Dressés par centaines face à la mer, les brise-lames en chêne de Saint-Malo, anges gardiens centenaires des digues de la cité corsaire, s'offrent une spectaculaire rénovation à l'occasion d'un chantier qui doit composer chaque jour avec la marée.

"Ça m'émeut, je tenais à prendre une photo, on en a tellement entendu parler", confie à l'AFP Myriam Cocherel, Malouine de 56 ans, face à la danse des tractopelles sur la grande plage du Sillon.

Scrutés par des dizaines de curieux, les conducteurs d'engins s'activent sous un beau soleil d'automne avant la remontée de la marée. Leurs grappins s'emparent délicatement des pieux en chêne de 7 mètres de long installés il y a 200 ans sur près de trois kilomètres pour casser les vagues qui se jettent contre la digue.

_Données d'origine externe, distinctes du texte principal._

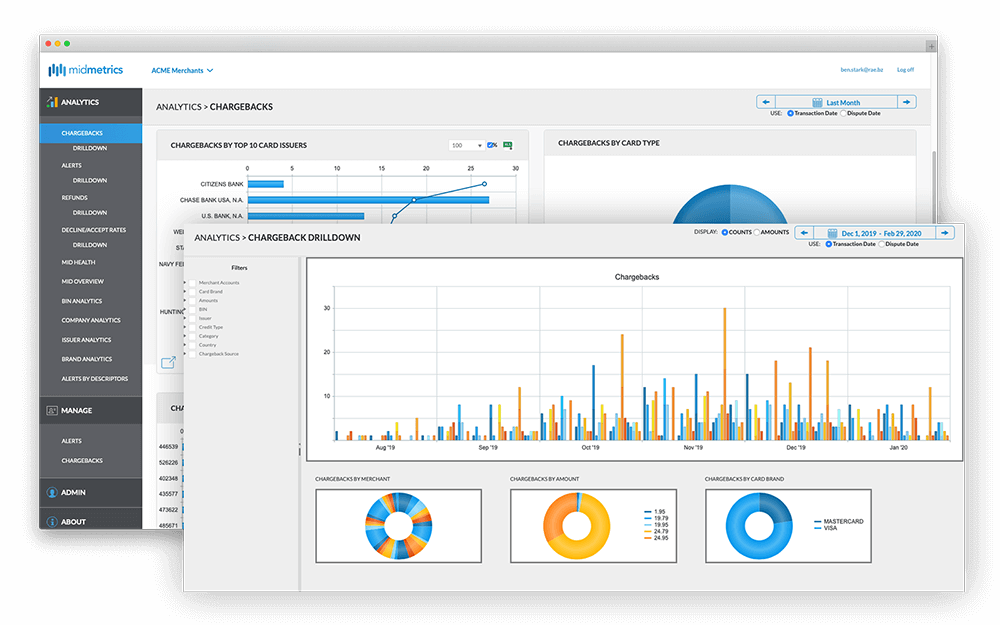The height and width of the screenshot is (625, 1000).
Task: Open the ACME Merchants dropdown
Action: (182, 71)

Après avoir creusé une tranchée de 2,5 mètres autour des brise-lames, les nouveaux pieux en chêne issus de forêts du grand ouest sont mis d'aplomb à l'aide d'un cadre en acier, puis l'ensemble est remblayé avec du sable et des pierres concassées.

"On fait environ 30 pieux par jour. Pour obtenir l'aspect des anciens pieux, il faut des chênes noueux, un peu torturés sur la longueur, et il faut qu'ils prennent la mer", explique Laurent Vidoni, responsable du chantier chez Merceron TP, pour qui le plus difficile est de "devoir composer chaque jour avec la marée et ses coefficients".

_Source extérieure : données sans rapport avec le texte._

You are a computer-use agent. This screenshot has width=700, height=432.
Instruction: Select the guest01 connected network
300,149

Au total, la cité corsaire compte 3.000 brise-lames, installés pour la plupart par les Ponts et Chaussées en 1825, même si les premiers, d'un mètre de haut, ont été plantés en 1698 après de violentes marées d'équinoxe, selon l'historien Gilles Foucqueron.

Légendaires, ils apparaissaient déjà dans les Mémoires d'Outre-Tombe de Chateaubriand. L'écrivain raconte comment, enfant, il se cachait dans cette forêt bien ordonnancée, grimpant et tombant parfois du haut des pieux, baignés par les flots à marée haute.

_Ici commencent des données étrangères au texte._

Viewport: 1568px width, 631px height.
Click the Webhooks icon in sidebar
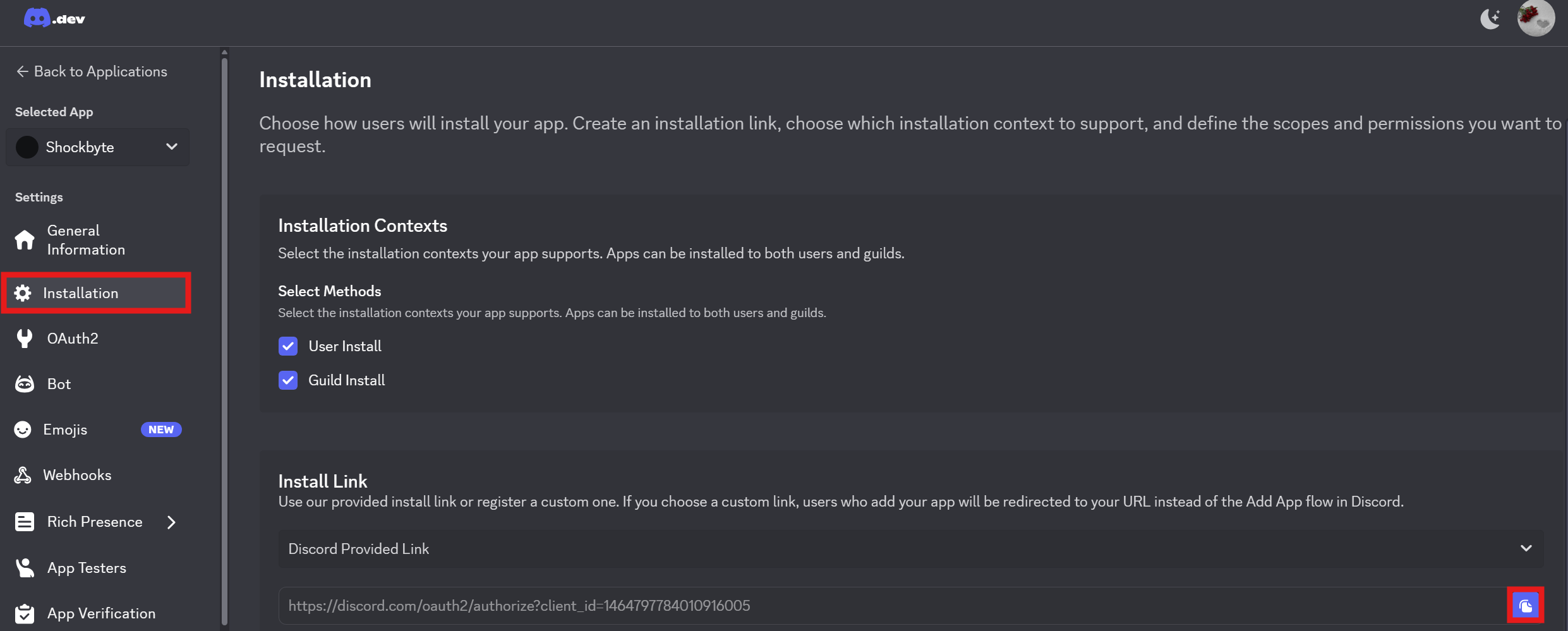(x=23, y=475)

- "Petit morceau d'histoire" -

"Si on n’a pas ces brise-lames, les joints qu’on voit entre les pierres sautent à l’assaut des vagues (...) Ça crée un vide derrière et il y a un risque d'effondrement, donc il est très important de mettre ces pieux en place pour protéger la digue derrière", explique à l'AFP Sandrine Mary, chargée de mission à la DDTM d'Ille-et-Vilaine (Direction départementale des territoires et de la mer), casque de chantier et veste jaune fluo.

Au cours du chantier piloté par l’État, mille seront déplantés et cinq cents conservés. "C'est impressionnant car ça n'a jamais été fait même si ponctuellement des brise-lames ont déjà été remplacés", poursuit Mme Mary.

Le chantier, qui a démarré le 15 novembre et doit s'achever fin février, représente un investissement d'1,7 million d'euros, financé par l’État. Une fois les brise-lames et la digue remis en état, leur propriété sera transférée de l’État à l'agglomération de Saint-Malo dans le cadre de nouvelles compétences sur la prévention des inondations.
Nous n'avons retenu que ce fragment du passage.